Y en todos los lugares a los que he llegado, siempre, inevitablemente, me ha
brotado la misma pregunta: oye... ¿aquí hay wi-fi?
En
O Campo de Toexe (Paradela, Sarria, Lugo, España, el planeta Tierra) no hay
wi-fi. Este lugar más que un pueblo es una aldea, y más que una aldea es un puñado
de casas diseminadas por las verdes colinas del interior gallego como si Dios
hubiera cogido un puñado de terrícolas y los hubiera arrojado al azar sobre
estas tierras. He venido desde Madrid, el rompeolas de todas las Españas, a
pasar unos días con la familia de Liliana a este lugar donde pocos saben lo que
es un Starbucks, no se oye el rumor del tráfico y El Corte Inglés más cercano
está en una galaxia muy lejana. Por no haber, no hay ni esa institución
fundamental para la vida social en el campo que es el "bar del
pueblo". El campo es la última frontera del urbanita y este lugar me
resulta tanto o más extraño que otros a los que tardé en llegar un día entero
en avión.
Muchos
dirán que contar cómo es la vida en una aldea es contar una obviedad, porque
multitud de personas viven o veranean en pequeños pueblos como este (un amigo
me ha dicho que me van a llamar pijo de ciudad por escribir esto: nada más cierto). Y es cierto, pero también es cierto que el éxodo del
medio rural al urbano es cada vez más fuerte. Más de la mitad de la población
vive hoy en zonas urbanas y se calcula que para 2050 ese porcentaje sea del
66%. Grandes zonas del centro de España como Soria, Guadalajara o Teruel se
quedan deshabitadas (se calcula que en España hay unas 1.500 aldeas abandonadas
en venta) mientras nos vamos aglomerando como ladrillos en las ciudades, esas
tierras de la oportunidad.
No
es un fenómeno nuevo ni mucho menos: mis suegros, Alicia y Pepe, dejaron estas
colinas gallegas en los años sesenta para buscar un futuro en Barcelona,
formando parte de aquella diáspora que llenó las grandes ciudades de
trabajadores de provincias (mi suegro era carpintero) en la época del
desarrollismo franquista: allí tuvieron hijos, que son catalanes de nacimiento,
y con ellos fundaron una familia.

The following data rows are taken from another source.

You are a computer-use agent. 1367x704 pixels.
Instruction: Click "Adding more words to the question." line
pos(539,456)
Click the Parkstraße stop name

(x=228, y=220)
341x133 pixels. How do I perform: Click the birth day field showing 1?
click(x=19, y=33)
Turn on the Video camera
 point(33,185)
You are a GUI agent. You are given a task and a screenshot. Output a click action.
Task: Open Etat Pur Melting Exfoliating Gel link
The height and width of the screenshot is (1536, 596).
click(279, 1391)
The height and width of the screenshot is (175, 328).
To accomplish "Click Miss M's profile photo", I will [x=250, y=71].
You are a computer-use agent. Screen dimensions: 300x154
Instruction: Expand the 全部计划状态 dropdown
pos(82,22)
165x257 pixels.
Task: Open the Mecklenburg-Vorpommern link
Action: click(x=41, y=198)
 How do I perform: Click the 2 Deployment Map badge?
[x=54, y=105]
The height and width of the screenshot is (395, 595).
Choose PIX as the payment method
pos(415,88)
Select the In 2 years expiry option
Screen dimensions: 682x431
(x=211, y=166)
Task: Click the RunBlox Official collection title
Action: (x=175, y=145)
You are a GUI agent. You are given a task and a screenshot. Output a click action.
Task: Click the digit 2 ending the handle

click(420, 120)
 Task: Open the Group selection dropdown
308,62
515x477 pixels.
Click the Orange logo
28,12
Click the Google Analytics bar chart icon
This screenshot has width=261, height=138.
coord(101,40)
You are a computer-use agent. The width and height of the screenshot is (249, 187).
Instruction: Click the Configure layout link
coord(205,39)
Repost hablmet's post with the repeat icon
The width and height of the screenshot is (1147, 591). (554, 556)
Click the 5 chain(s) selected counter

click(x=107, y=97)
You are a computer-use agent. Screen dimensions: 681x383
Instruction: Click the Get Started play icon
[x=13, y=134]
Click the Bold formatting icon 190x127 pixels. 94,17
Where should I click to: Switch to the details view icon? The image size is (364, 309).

Así que, para los citadinos que no sabemos de
dónde salen las cebollas o cómo es una vaca, el campo, de donde salió el ser
humano para encerrarse en una jaula de acero, hormigón armado y cristal, es
toda una novedad llena de cielo, de verde, de cacas y de bichos terroríficos.
Así
que esto es un vaca.... El animal me mira con una mezcla de sorna y ensoñación
desde dentro de la penumbra de la cuadra
mientras rumia plácidamente. Pienso que mi madre tiene razón: los ojos de las
vacas se parecen a los de Sofía Loren.
-
¡Hola, vaca! - le digo.
-
¿Hola? ¿Quién es?
Quien
contesta, claro está, no es la vaca (aunque por un momento lo pareció, qué susto),
sino Ramiro, un ganadero menudo, con infantiles ojos de azules y unas manos
como las que tendría un árbol viejo. Se ha asomado a la puerta, vestido con
ropa de trabajo azul y botas altas de plástico negro, porque pensaba que le
saludábamos a él y no a la vaca, así que nos invita a pasar a la cuadra.
-
Venga, entrad, pero no os asustéis, que
huele un poco fuerte.
En
efecto, huele "un poco" fuerte. Ahora entiendo lo que me querían
decir cuando decían que mi habitación olía a cuadra. Se trata de un profundo
olor a mierda, un olor que casi se mastica y que se mete por los orificios nasales
como si más que un gas fuera un líquido. A pesar del impacto trato de mantener
el tipo y veo que Ramiro tiene allí más de cuatro decenas de vacas frisonas
que, muy ordenadas (aunque aún no ordeñadas), mascan hierbajos
-
¿Y todas tienen nombre?
-
¡Claro! Mira: esta es Palmira, esta es
Navarra, esta es Mirta, esta es Xata... Acaba de parir hace cuatro días.
Los
animales, indiferentes, echan por sus partes traseras litros de meado o kilos
de caca blanda cuando les viene en gana. Ramiro coge una pala y arrastra la
mierda sobre unas rendijas que la recogen para usar posteriormente como
fertilizante. Lo hace como si estuviera moviendo cajas de cartón en un almacén,
tan tranquilo, porque lleva tratando con este material cara a cara toda la
vida, y ya cuenta 74 años.
Mientras
nos muestra cómo ordeña (en efecto esto es una vaca, que en la India es sagrada
y a la que los veganos ni tocan) nos cuenta los problema que vive el sector lácteo.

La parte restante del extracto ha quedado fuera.